Tragedy of the Commons
Anybody interested in a serious discussion about this needs to read APRS designer Bob Bruninga's site about the "Tragedy of the Commons"
http://www.ew.usna.edu/~bruninga/aprs/fix14439.html
<snip>Tragedy of the Commons: APRS suffers the classic fate of all limited resources (as well documented since the 1830's See Tragedy). Whenever there is a balance between individual interests and the common good, human nature guarantees the overloading and ultimate demise of the common resource. In this case, APRS throughput. This is easy to understand since the benefit of adding one more packet to the network always immediately benefits the SENDER, but the negative "cost" is spread over everyone else, and NOT the sender.

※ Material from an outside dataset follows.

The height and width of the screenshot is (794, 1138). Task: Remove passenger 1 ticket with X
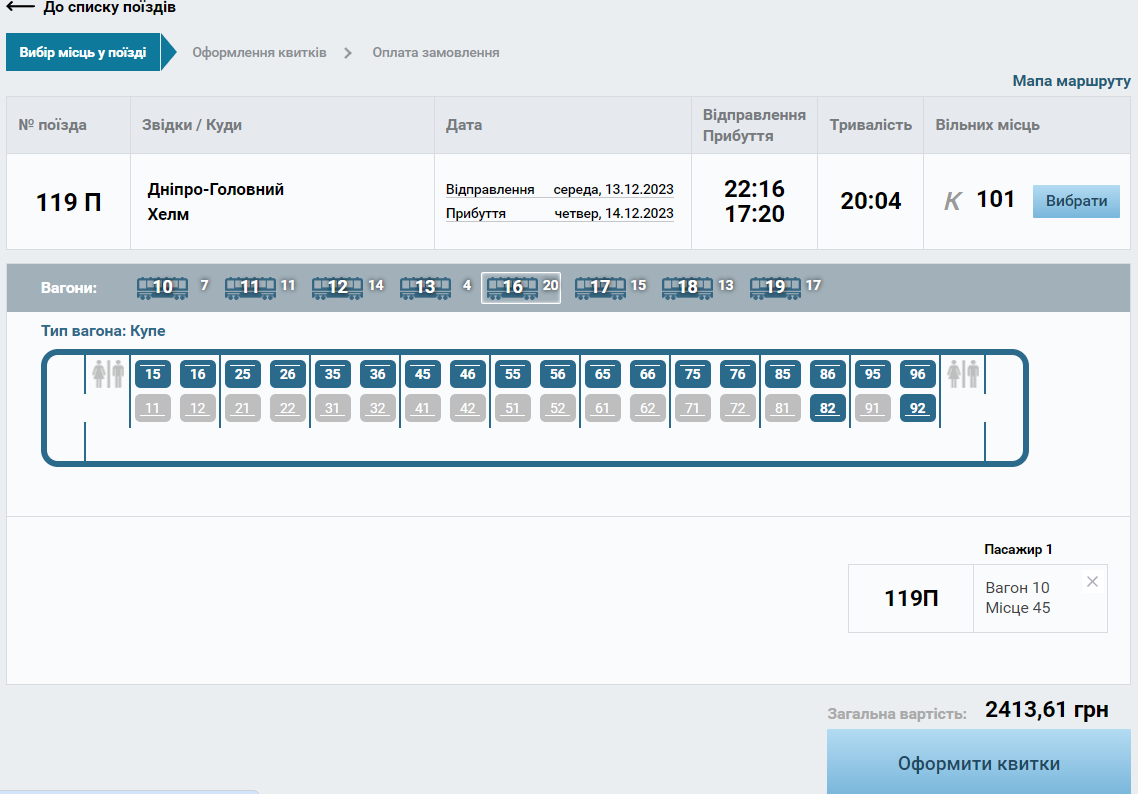[x=1092, y=582]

There is no natural solution, other than the establishment of "Golden Rules" to live by for all concerned. <end snip>
Since the explosion in popularity of APRS several years ago, there has been a move afoot to reduce power transmission, number of packets sent, and to reduce the number of bounces allowed from one digipeater to another, as well as to increase the number of digipeaters available (similar to what has happened to cellular telephone networks 10 yrs ago to increase bandwidth). We need to be very careful, since as APRS users in aircraft we hit digipeaters and Igates for hundreds of miles, and have a much greater impact on the APRS system than ground-bound users.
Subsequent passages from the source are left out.